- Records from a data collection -
* * *

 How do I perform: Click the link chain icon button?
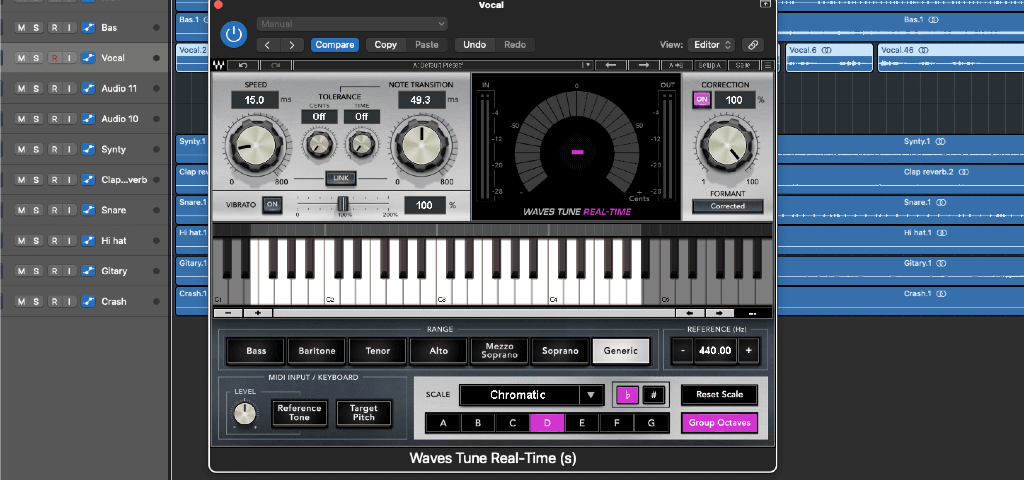(752, 45)
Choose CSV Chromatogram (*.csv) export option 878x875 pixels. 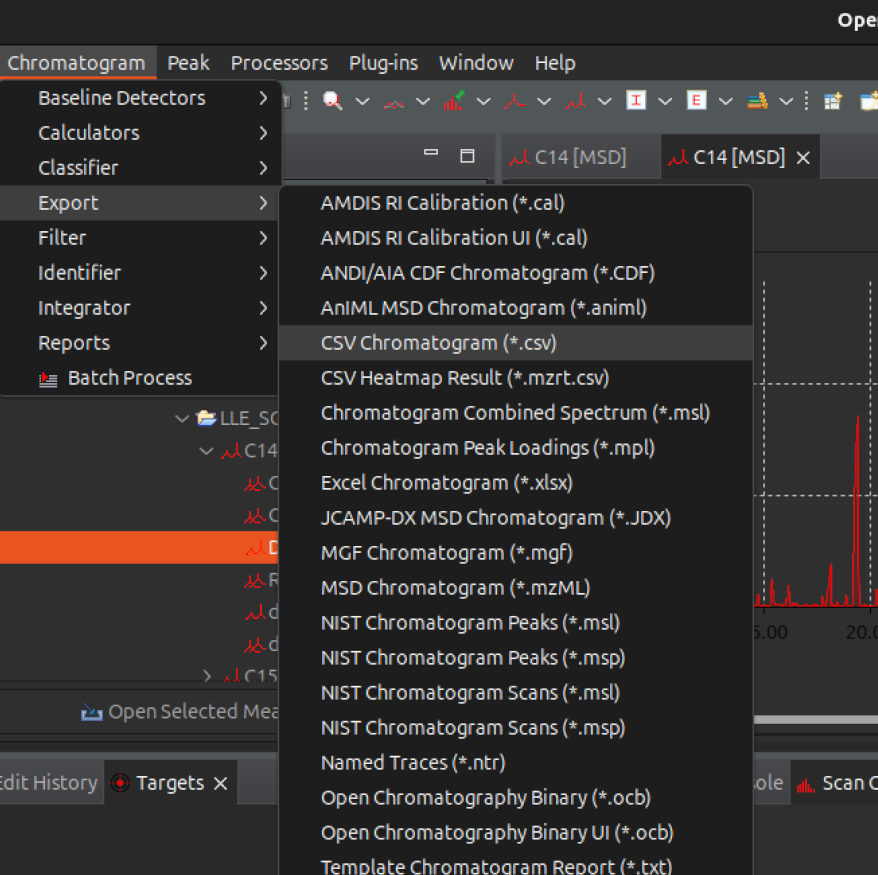coord(438,343)
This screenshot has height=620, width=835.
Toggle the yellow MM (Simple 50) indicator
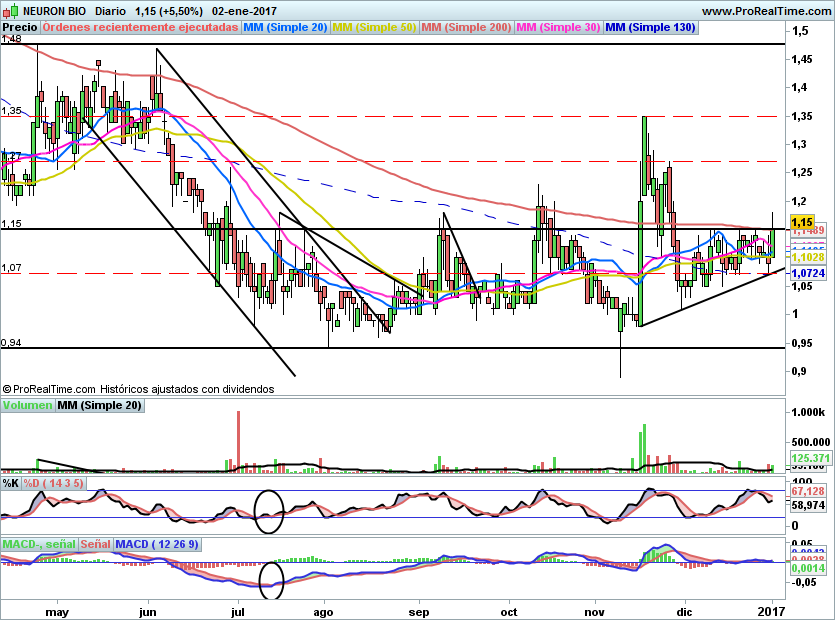pos(374,28)
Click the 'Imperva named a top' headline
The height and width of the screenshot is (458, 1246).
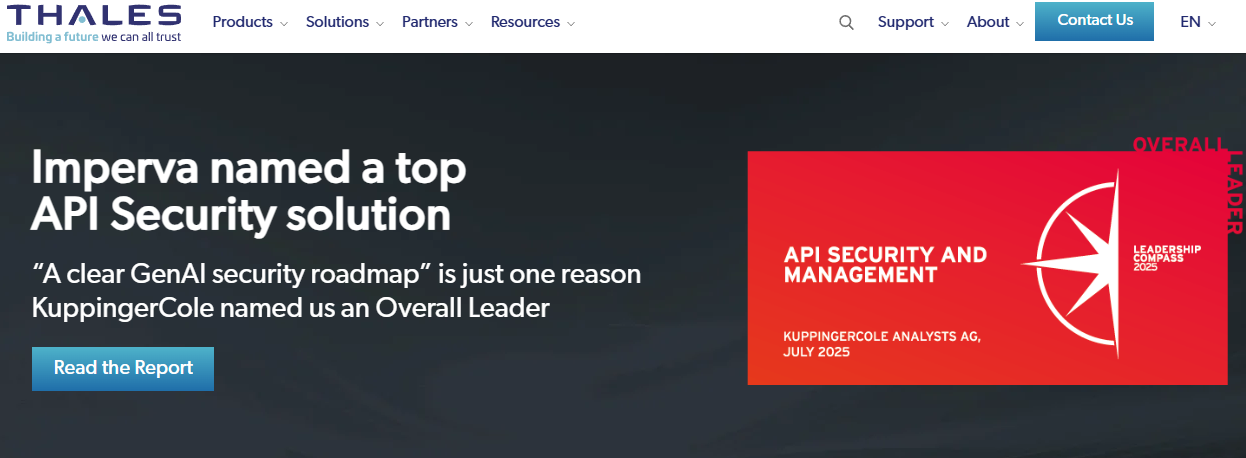(249, 168)
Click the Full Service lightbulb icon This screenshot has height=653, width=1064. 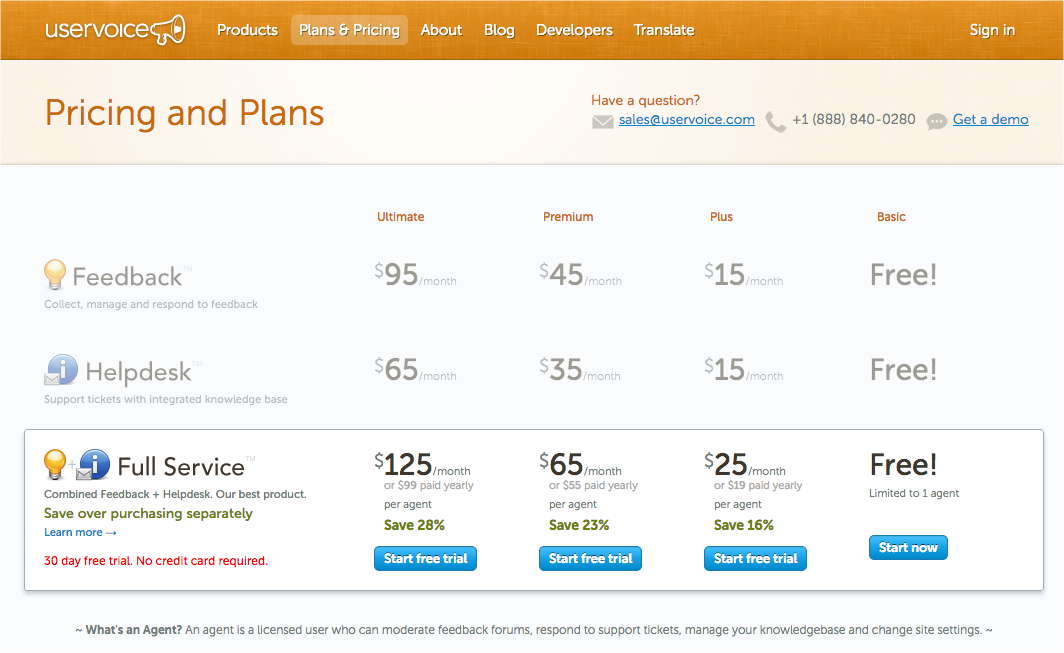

* * *

Write the lines from the line containing "Toggle the yellow MM (Simple 50) indicator" through the last line of the data out again exactly, and only those lines; pictures stay out.

Toggle the yellow MM (Simple 50) indicator
pos(374,28)
Click the 'Imperva named a top' headline
The height and width of the screenshot is (458, 1246).
(249, 168)
Click the Full Service lightbulb icon This screenshot has height=653, width=1064. 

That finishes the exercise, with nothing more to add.